* [Supplied information]:
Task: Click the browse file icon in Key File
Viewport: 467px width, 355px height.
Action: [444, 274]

---

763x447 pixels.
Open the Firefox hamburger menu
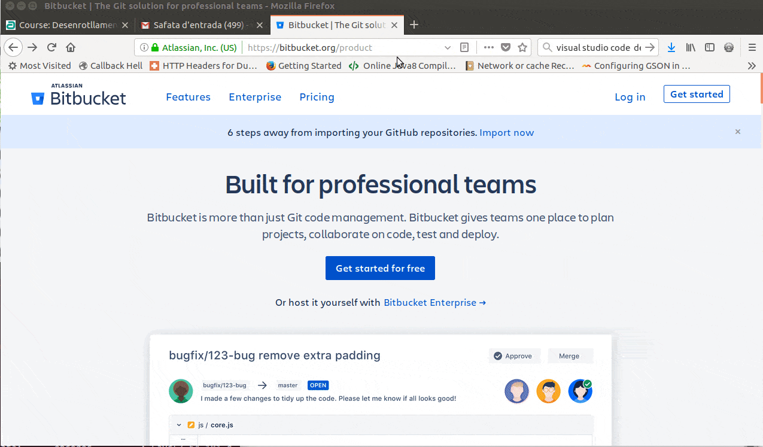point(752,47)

* * *

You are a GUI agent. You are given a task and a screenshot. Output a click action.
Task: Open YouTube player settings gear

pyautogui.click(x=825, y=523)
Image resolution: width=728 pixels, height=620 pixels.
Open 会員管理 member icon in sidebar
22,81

* [What needs to be done]: Across the whole listing above, count each line in which the string "pixels" occurs; respond with that number only.

* [Result]: 2